Bei der Erde hätten sie recht. Aber Mars und Venus sind alles andere als lebensfreundlich. Mars ist eine kalte Eiswüste mit einer fast nicht existenten Atmosphäre. Die Venus dagegen ist eine von dichten Wolken bedeckte Gluthölle in der Temperaturen von fast 500 Grad Celsius herrschen. Beide Planeten sind absolut lebensfeindlich. In der astronomischen Klassifikation nennt man sie trotzdem “erdähnliche” (bzw. terrestrische) Planeten. Damit bezeichnet man keine “Zwillinge” der Erde, sondern einfach Planeten mit vergleichbarer Größe, vergleichbarer Zusammensetzung und vergleichbarem Aufbau. Und da Mars und Venus, so wie die Erde, beides Gesteinsplaneten mit fester Oberfläche sind und beide nicht dramatisch viel größer oder kleiner als die Erde sind, nennt man sie “erdähnliche Planeten”. Wenn Astronomen also von der Entdeckung eines “erdähnlichen Planeten in der habitablen Zone” sprechen, dann hat das nicht zwingend etwas mit der Entdeckung von außerirdischen Leben zu tun. Diese Beschreibung trifft auch auf Mars und Venus zu. Um herausfinden zu können, wie die Bedingungen auf den Planeten wirklich sind, brauchen wir mehr Informationen. Wir müssen die Atmosphäre untersuchen.
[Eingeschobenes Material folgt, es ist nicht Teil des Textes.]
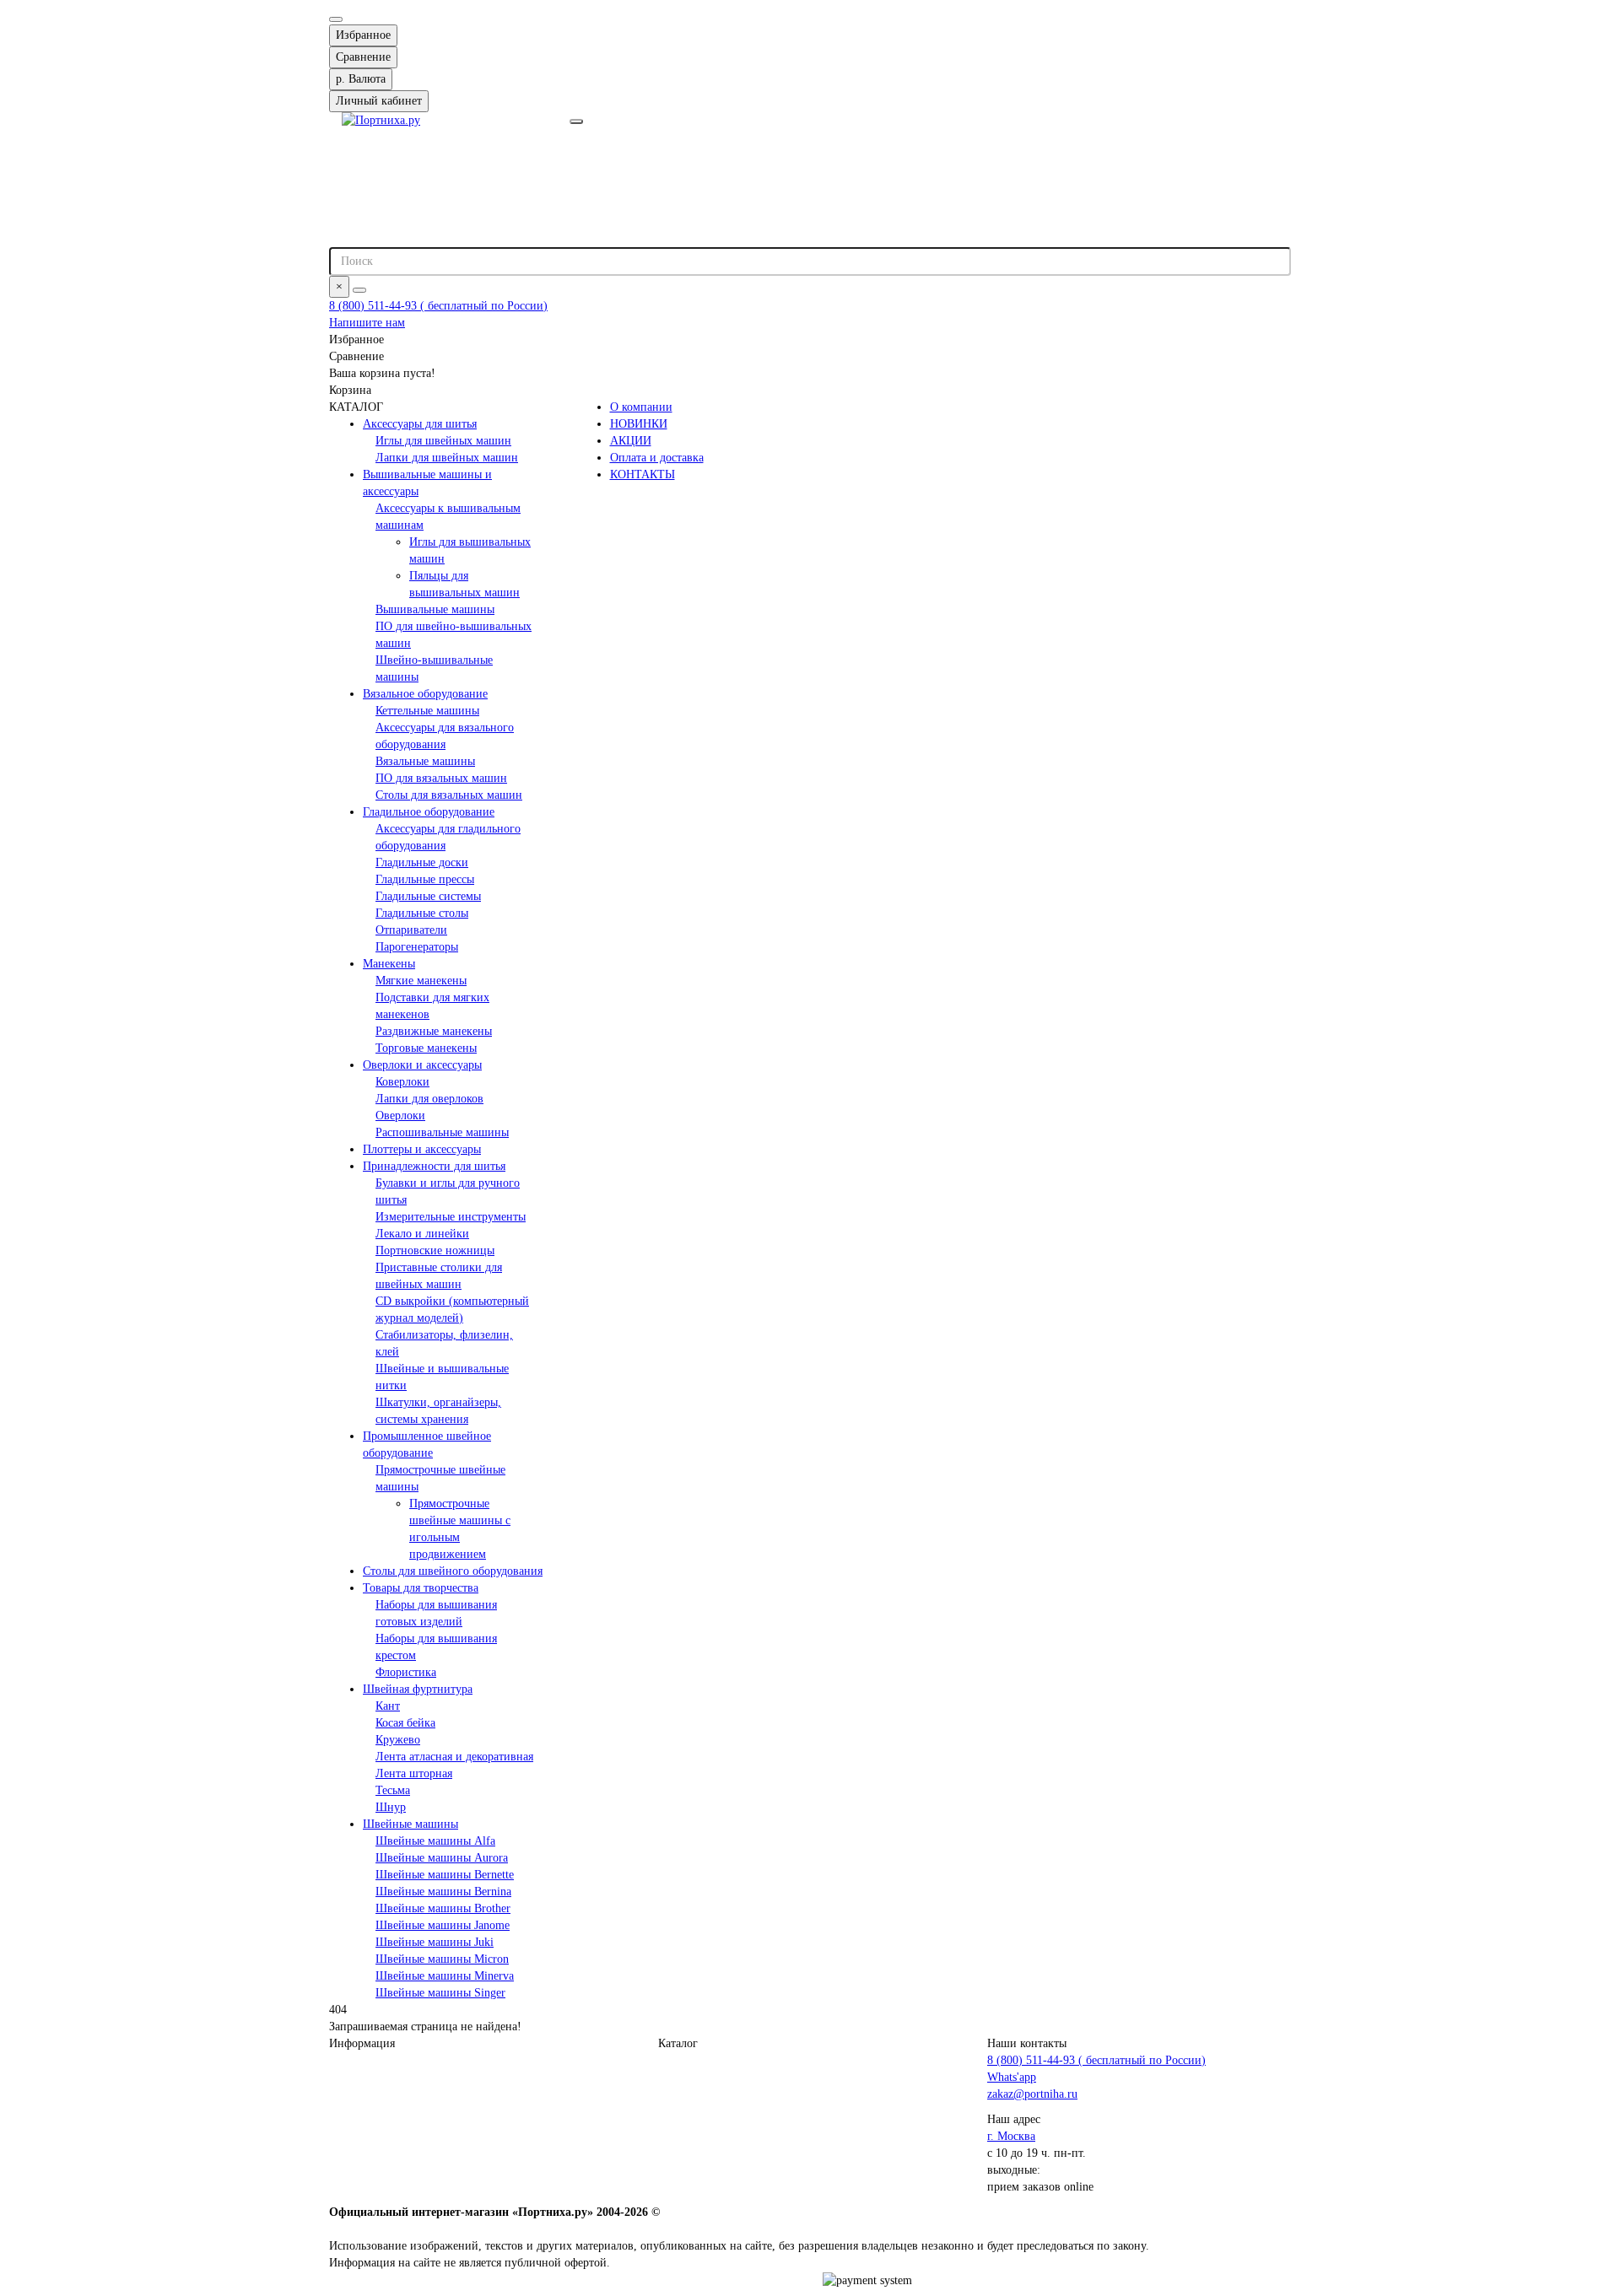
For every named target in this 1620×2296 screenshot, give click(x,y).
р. (361, 79)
Das ist schwer. Exoplaneten sind enorm weit entfernt und wir können sie so gut wie nie direkt beobachten sondern schließen nur mit indirekten Methoden auf ihre Existenz. Trotzdem kann man mit etwas Mühe und ein wenig Glück Informationen über die Atmosphäre eines solchen Planeten bekommen. Weltraumteleskope wie CoRoT oder Kepler versuchen ja, einen sogenannten Transit zu beobachten. Bei einem Transit sehen wir auf der Erde einen Planeten vor seinem Stern vorüberziehen. Wenn wir die Helligkeit des Sterns messen, dann merken wir, dass sie in periodischen Abständen immer ein klein wenig schwächer wird. Immer dann, wenn der Planet gerade genau vor dem Stern steht und klein wenig Licht abblockt. So kann man die Planeten entdecken. Das ist aber noch nicht alles. Das Licht des Sterns wird zwar durch den Planeten selbst blockiert. Wenn der Planet aber von einer Atmosphäre umgeben ist, dann kann das Licht durch diese Atmosphäre scheinen und zu uns gelangen. Eine Analyse dieses Lichts kann uns dann sagen, woraus die Atmosphäre besteht. Je nach Zusammensetzung werden verschiedene Anteile des Lichts herausgefiltert.
Bei sehr großen Planeten ist diese Art der Analyse schon gelungen. Aber das waren gigantische Gasplaneten auf denen sowieso nicht mit erdähnlichen Bedingungen zu rechnen war. Bei kleineren Planeten ist die Beobachtung der Atmosphäre schwieriger, aber nicht unmöglich. Und nächstes Jahr können wir schon mal üben. Denn Transits gibt es auch bei uns im Sonnensystem. Jede Sonnenfinsternis ist ein Transit, bei dem von der Erde aus gesehen der Mond genau vor der Sonne vorüber zieht. Aber auch bei den Planeten Merkur und Venus können wir Transits beobachten. Merkurtransits gibt es immer wieder mal. 1999 konnte man einen beobachten, ebenfalls 2003 und 2006. Das nächste Mal ist es wieder 2016 so weit. Und so schön es ist, den kleinen Merkur vor der großen Sonnenscheibe vorüber ziehen zu sehen, können wir wenig über seine Atmosphäre lernen, den Merkur hat keine. Ganz anders die Venus. Sie hat eine enorm dichte Atmosphäre. Leider sind Venustransits selten. Nur ca. alle 130 Jahre stimmen die Bedingungen. Dann sieht man einen Transit, meistens sogar zwei im Abstand von einigen Jahren (ich werde irgendwann mal die Himmelsmechanik hinter diesen Perioden erklären). Wir haben Glück! Das letzte Transitpaar fand 1874/1882 statt. Und momentan befinden wir uns mitten in einem Transitpaar. Im Juni 2004 gab es den ersten und nächstes Jahr, im Juni 2012 wird es den nächsten (und letzten bis 2117) Transit geben.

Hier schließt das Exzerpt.